Why Giant Dragonflies Disappeared Remains a Mystery

For over three decades, a dominant theory in paleobiology sought to explain the disappearance of giant prehistoric insects. Known as the oxygen constraint hypothesis, it proposed that the immense size of creatures like Meganeuropsis permiana, a dragonfly-like predator with a 70-centimeter wingspan, was only possible in the highly oxygenated atmosphere of the late Palaeozoic era. The logic was straightforward: as oxygen levels later declined, these colossal arthropods could no longer obtain enough air through their simple respiratory systems to survive. This elegant explanation, however, now appears fundamentally flawed according to new research.

The traditional understanding hinges on a key difference between insect and vertebrate biology. Insects lack lungs and a circulatory system to transport oxygen. Instead, they rely on a tracheal system, a network of internal tubes. Air enters through openings called spiracles, travels through larger tracheae, and finally reaches the microscopic, fluid-filled tracheoles that deliver oxygen directly to tissues via passive diffusion. The constraint hypothesis argued that this method becomes inefficient at large scales. The greater the insect’s size, the longer the diffusion pathway becomes, theoretically starving deep tissues of oxygen unless the tracheal network expands disproportionately.

This creates a proposed structural dilemma. To oxygenate a much larger body, an insect would need a vastly greater volume of tracheoles. Scientists reasoned this would reach a physical limit where the breathing tubes themselves would crowd out the muscle fibers they were meant to supply, crippling flight capability and imposing a strict upper size limit. Atmospheric oxygen levels were thus seen as the primary regulator, with higher concentrations in the past allowing these systems to function at a giant scale.

Recent biomechanical studies challenge this core assumption. Investigations into modern large insects reveal their tracheal systems do not occupy a crippling amount of space, even at the upper limits of today’s sizes.

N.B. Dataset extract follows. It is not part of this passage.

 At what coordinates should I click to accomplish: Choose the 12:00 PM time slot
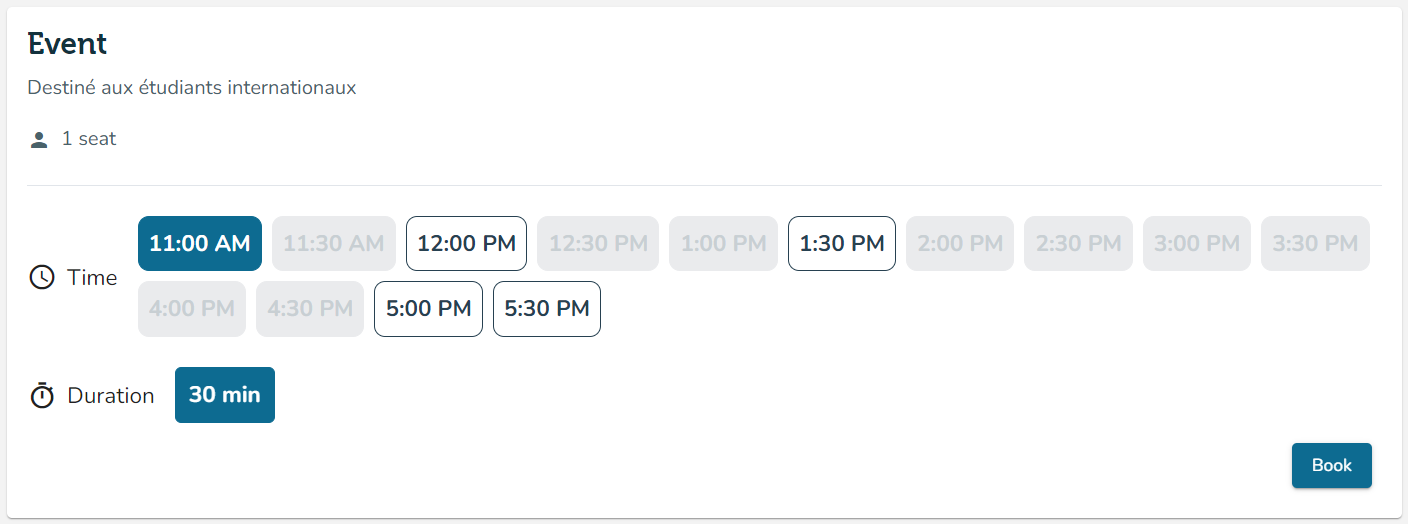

More critically, the passive diffusion model is incomplete. Evidence shows that many insects use active pumping mechanisms and fluid cycles in the tracheoles to enhance oxygen delivery, making the process far more efficient than previously thought. The respiratory system appears adaptable and not the rigid constraint it was once believed to be.

If the oxygen hypothesis is incorrect, the mystery of the giant insects’ extinction deepens. Their disappearance likely stems from a complex interplay of factors. The rise of avian predators in the Mesozoic era presented a new and formidable threat that slower, larger insects may have been ill-equipped to evade. Significant shifts in global climate and habitat could have disrupted the delicate ecosystems these giants depended on. The answer is no longer simple, reminding us that the ancient world operated under rules we are still striving to fully understand.